For Isaac Werner and others on the prairie, music was very important. Certain neighbors were known to have fine voices, and Isaac mentioned programs arranged just to hear them sing. One neighbor gave singing lessons in the winter when people weren't busy in their fields. Isaac also mentioned an evening of music when he stopped by one evening to visit a friend. Today, we forget how much we enjoy music on our command--at home, in the car, piped onto some streets, in restaurants and stores.
Although piano lessons may be less common today than they once were, boys and girls still do take piano lessons. My first piano teacher was Mrs. Fisk in Byers. Once a week, after school, I would crawl through a fence to cut across a lot on my walk to her house. I worked my way through "JohnThompson's Modern Course for the Piano," supplemented by songs from the Methodist hymnal.
When I went to Macksville to attend high school, my mother decided I should change piano teachers, and she enrolled me with a lady in St. John named Melba Budge. I had never been fond of practicing, and once I was in high school, trying to fit the appropriate hours of practice into my many activities became nearly impossible. More than once, I am ashamed to admit, the first time I played my assigned music was in front of my teacher at the following week's lesson. My teacher thought I was dreadful, but had she known, she might have been impressed by how well I sight-read when playing a piece for the very first time! I don't know if Mrs. Budge asked my mother to end my lessons, but I did not take lessons from her very long. I do remember being given a very simple piece to play for the annual recital of her students. I believe she thought I was unable to play anything more difficult, having only seen me play pieces I had made no effort to practice. It was very embarrassing to be a high school girl playing a piece beginners could play. Maybe she thought a good embarrassment was exactly what I deserved!

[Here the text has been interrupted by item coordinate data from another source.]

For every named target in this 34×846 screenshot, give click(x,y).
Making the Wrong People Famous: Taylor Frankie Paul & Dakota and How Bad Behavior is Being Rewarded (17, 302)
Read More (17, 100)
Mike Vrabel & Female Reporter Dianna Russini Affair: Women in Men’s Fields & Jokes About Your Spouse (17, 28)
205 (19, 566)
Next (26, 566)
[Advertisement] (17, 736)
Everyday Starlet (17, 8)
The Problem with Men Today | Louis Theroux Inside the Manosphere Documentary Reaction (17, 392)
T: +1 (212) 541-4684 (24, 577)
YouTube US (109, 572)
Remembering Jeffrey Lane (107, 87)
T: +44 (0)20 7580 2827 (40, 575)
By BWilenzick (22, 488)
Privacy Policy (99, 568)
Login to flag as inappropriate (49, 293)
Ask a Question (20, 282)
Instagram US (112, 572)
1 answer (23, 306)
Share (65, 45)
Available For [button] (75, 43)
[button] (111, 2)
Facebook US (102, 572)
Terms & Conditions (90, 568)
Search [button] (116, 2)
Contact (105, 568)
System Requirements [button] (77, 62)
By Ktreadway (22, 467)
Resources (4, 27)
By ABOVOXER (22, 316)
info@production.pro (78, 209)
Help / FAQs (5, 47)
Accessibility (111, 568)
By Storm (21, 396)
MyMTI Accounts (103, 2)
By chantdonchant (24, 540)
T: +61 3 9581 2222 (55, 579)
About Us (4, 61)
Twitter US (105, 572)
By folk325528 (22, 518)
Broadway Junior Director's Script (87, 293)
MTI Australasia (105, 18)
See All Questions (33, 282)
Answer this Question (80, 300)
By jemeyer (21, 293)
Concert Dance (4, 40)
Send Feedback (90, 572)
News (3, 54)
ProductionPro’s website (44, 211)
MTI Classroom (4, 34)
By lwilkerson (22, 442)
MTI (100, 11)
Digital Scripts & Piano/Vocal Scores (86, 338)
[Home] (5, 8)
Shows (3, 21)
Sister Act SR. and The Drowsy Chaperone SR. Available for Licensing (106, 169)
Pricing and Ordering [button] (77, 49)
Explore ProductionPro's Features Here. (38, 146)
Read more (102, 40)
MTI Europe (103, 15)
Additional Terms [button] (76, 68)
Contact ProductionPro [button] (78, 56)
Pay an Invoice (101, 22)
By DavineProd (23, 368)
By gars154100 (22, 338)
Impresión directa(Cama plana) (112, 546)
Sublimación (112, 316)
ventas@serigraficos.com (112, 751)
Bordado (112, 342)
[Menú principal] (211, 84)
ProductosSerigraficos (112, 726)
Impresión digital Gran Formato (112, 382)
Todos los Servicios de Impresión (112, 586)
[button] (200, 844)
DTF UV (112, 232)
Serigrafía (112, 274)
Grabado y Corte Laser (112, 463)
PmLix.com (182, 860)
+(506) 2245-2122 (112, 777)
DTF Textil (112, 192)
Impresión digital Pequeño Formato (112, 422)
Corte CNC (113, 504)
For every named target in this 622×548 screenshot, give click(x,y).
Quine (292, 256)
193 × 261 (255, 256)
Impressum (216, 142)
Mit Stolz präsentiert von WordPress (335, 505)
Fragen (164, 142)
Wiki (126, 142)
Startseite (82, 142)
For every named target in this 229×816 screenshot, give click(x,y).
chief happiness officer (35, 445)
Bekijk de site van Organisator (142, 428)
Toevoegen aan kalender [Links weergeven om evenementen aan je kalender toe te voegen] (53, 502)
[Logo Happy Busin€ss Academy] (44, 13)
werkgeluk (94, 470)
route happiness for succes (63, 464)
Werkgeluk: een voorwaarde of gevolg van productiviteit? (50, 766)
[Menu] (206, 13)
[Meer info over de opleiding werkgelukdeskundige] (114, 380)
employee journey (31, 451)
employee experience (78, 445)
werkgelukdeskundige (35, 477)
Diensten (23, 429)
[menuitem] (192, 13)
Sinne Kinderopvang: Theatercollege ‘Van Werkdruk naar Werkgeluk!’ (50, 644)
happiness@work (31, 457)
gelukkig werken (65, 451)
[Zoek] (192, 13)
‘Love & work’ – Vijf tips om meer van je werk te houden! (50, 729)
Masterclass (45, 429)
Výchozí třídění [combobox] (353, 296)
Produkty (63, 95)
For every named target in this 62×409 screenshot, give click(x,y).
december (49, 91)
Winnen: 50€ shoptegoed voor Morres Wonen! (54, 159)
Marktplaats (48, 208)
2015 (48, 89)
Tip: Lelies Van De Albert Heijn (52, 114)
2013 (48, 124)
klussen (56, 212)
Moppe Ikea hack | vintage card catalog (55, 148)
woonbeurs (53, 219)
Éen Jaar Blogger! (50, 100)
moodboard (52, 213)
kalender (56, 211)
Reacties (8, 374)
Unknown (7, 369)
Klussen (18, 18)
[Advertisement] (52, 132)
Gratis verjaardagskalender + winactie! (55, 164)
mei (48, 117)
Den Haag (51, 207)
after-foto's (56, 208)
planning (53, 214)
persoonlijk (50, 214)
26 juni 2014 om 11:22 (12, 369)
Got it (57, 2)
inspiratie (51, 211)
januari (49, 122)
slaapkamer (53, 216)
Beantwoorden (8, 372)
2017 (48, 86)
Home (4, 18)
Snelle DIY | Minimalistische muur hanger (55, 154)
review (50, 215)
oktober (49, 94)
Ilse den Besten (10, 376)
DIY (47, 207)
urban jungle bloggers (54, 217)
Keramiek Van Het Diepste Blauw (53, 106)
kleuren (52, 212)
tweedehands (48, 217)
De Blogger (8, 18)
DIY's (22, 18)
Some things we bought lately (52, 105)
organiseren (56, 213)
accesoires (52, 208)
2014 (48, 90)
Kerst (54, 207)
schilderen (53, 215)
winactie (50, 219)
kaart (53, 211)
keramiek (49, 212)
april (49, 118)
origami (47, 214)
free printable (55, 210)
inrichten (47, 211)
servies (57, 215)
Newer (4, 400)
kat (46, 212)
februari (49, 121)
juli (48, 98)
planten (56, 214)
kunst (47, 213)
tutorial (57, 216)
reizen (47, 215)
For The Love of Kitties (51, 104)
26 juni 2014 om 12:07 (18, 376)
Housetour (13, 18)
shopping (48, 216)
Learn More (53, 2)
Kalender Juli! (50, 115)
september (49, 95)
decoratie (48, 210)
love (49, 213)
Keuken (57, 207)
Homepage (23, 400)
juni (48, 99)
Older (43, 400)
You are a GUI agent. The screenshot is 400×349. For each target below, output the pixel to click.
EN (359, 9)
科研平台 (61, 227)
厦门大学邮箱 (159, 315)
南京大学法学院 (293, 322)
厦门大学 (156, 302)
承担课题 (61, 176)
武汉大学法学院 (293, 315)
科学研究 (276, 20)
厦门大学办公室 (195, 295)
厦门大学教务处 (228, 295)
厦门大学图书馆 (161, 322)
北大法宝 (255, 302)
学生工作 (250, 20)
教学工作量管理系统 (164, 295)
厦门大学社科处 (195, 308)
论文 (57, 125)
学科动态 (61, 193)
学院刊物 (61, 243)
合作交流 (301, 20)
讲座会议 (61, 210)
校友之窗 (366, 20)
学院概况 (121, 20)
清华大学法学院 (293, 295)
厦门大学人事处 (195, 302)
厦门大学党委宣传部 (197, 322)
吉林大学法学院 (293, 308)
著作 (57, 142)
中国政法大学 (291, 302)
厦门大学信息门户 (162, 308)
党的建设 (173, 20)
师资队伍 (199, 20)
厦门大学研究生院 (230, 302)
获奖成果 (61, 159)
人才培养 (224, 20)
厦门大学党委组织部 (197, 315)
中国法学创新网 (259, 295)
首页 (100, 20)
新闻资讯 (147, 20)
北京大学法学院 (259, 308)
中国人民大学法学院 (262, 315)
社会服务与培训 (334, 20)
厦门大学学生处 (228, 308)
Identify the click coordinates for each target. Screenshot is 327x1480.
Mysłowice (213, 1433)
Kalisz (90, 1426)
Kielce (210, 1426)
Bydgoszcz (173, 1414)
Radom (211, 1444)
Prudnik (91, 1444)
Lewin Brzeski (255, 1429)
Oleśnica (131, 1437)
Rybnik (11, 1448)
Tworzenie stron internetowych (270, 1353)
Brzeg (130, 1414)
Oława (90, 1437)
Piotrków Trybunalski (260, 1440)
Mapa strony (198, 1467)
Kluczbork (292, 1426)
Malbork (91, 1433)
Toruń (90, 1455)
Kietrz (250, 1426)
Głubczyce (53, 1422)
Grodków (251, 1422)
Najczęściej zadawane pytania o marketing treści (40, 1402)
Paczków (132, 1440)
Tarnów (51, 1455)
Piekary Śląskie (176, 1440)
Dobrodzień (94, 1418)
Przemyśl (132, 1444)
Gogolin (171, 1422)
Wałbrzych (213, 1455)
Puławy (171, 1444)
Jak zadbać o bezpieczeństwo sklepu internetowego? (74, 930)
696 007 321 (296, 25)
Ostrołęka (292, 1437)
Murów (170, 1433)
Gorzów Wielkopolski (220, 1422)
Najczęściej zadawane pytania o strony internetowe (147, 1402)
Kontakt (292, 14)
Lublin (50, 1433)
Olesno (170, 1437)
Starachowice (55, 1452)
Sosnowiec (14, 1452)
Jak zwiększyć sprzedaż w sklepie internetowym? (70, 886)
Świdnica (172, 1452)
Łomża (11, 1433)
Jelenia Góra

In reading through one of the local centennial books I acquired to use as a research source for writing Isaac's story, I found a brief biography of Malba Cornwell Budge. I learned that her college years were spent at a Conservatory of Music in Nashville, Tennessee and the Institute of Applied Music in New York City. While there she was a scholarship pupil of a famous piano teacher who was also the head of piano at Vassar.
The article in the centennial book describes Melba's professional positions and certifications as a Piano teacher and her role as a judge in piano competitions throughout America. It described Doc's responsible positions in the community and his outstanding art collection. The article made me blush as I read it, remembering how my disinterested lack of effort as a piano student showed such inexcusable disrespect for my gifted teacher.
As lazy as I was in learning how to play the piano, my poor skill has provided me much pleasure all of my life, and I thank Mrs. Fisk and Mrs. Budge for teaching me as much as they did.